# Comparing traditional word embeddings to attention-based

As we have discussed, deep learning can be thought of as a two part process where the first part involves extracting features from the input. In this lab, we'll look at how even when using a simple model in the second half, improving the quality of feature extraction can dramatically improve the performance of the model.

We will compare the performance of two distinct approaches to embedding - the classic GLOVE embeddings, and newer, attention-based embeddings. We will use a simple logistic regression model to classify movie reviews as positive or negative, and compare the performance of the two models.

# Setup

We will be using the `sentence-transformers` library to get transformer embeddings, the `gensim` library to get GLOVE embedding, and the `scikit-learn` library to train our model.

In [None]:
!pip install -U -q sentence-transformers gensim scikit-learn openpyxl

In [None]:
import pandas as pd

# Load the dataset
df = pd.read_excel('https://github.com/laxmimerit/IMDB-Movie-Reviews-Large-Dataset-50k/raw/refs/heads/master/train.xlsx')

In [None]:
df = df.sample(1000)

# Preprocessing

We will preprocess the data by removing stopwords, punctuation, and converting the text to lowercase. Gensim can help us do this easily.

In [None]:
from gensim.parsing.preprocessing import preprocess_string
from gensim.parsing.preprocessing import remove_stopwords, strip_punctuation, strip_multiple_whitespaces, strip_numeric

# Preprocess the text
CUSTOM_FILTERS = [lambda x: x.lower(), strip_multiple_whitespaces, strip_numeric, strip_punctuation, remove_stopwords]
df['cleaned_review'] = df['Reviews'].astype(str).apply(lambda x: preprocess_string(x, CUSTOM_FILTERS))
df.sample(5)

In [None]:
df['Sentiment'] = df['Sentiment'].map({'pos': 1, 'neg': 0})
df['cleaned_review'] = df['cleaned_review'].apply(lambda x: ' '.join(x))

In [None]:
df.sample(5)

In [None]:
from sklearn.model_selection import train_test_split

# Split the data into training and testing sets
X_train, X_test, y_train, y_test = train_test_split(df['cleaned_review'], df['Sentiment'], test_size=0.2, random_state=42)

# GLOVE Embeddings

We will use the `gensim` library to load the GLOVE embeddings. We will use the 100-dimensional embeddings trained on the Wikipedia 2014 + Gigaword 5 dataset, because the file size is fairly small (128MB) and it is a good balance between size and quality.

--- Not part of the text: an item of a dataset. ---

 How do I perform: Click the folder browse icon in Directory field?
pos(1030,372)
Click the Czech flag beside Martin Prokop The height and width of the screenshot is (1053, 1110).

GLOVE is similar to Word2Vec, but uses a different algorithm to train the embeddings.

In [None]:
from gensim import downloader

# Load the GLOVE embeddings
glove_vectors = downloader.load('glove-wiki-gigaword-100')

In [None]:
glove_vectors.most_similar('good')

In [None]:
import numpy as np


# Preprocess the text

def get_glove_embedding(text):
    # Get the embeddings for each word
    embeddings = [glove_vectors[word] for word in text if word in glove_vectors]
    if len(embeddings) == 0:
        return None
    # Average the embeddings
    return np.mean(embeddings, axis=0)

# Get the embeddings for the training and testing sets
X_train_glove = X_train.apply(get_glove_embedding)
X_test_glove = X_test.apply(get_glove_embedding)

# Transformer Embeddings

We will use the `sentence-transformers` library to get our transformer embeddings. We will use the `paraphrase-MiniLM-L3-v2` model, which is the smallest (and thus fastest) model available in the library.

In [None]:
from sentence_transformers import SentenceTransformer

# Load the transformer embeddings
print('Loading transformer embeddings...')
transformer = SentenceTransformer('paraphrase-MiniLM-L3-v2', model_kwargs={'torch_dtype': 'float16'})

# Get the embeddings for the training and testing sets
print('Getting embeddings for the training set...')
X_train_bert = transformer.encode(X_train.tolist())
print('Getting embeddings for the testing set...')
X_test_bert = transformer.encode(X_test.tolist())

# Training the Model

We will use a simple logistic regression model to classify the reviews as positive or negative. We will train the model using the GLOVE embeddings, and then using the BERT embeddings, and compare the performance of the two models.

In [None]:
from sklearn.linear_model import LogisticRegression
from sklearn.metrics import classification_report

# Train the model using the GLOVE embeddings
glove_lr = LogisticRegression()
glove_lr.fit(X_train_glove.tolist(), y_train)

# Train the model using the BERT embeddings
trfrm_lr = LogisticRegression()
trfrm_lr.fit(X_train_bert, y_train)

# Evaluate the models
glove_score = glove_lr.score(X_test_glove.tolist(), y_test)
bert_score = trfrm_lr.score(X_test_bert, y_test)

print("--- GLOVE Embeddings ---")
print(classification_report(y_test, glove_lr.predict(X_test_glove.tolist())))
print("--- Transformer Embeddings  ---")
print(classification_report(y_test, trfrm_lr.predict(X_test_bert)))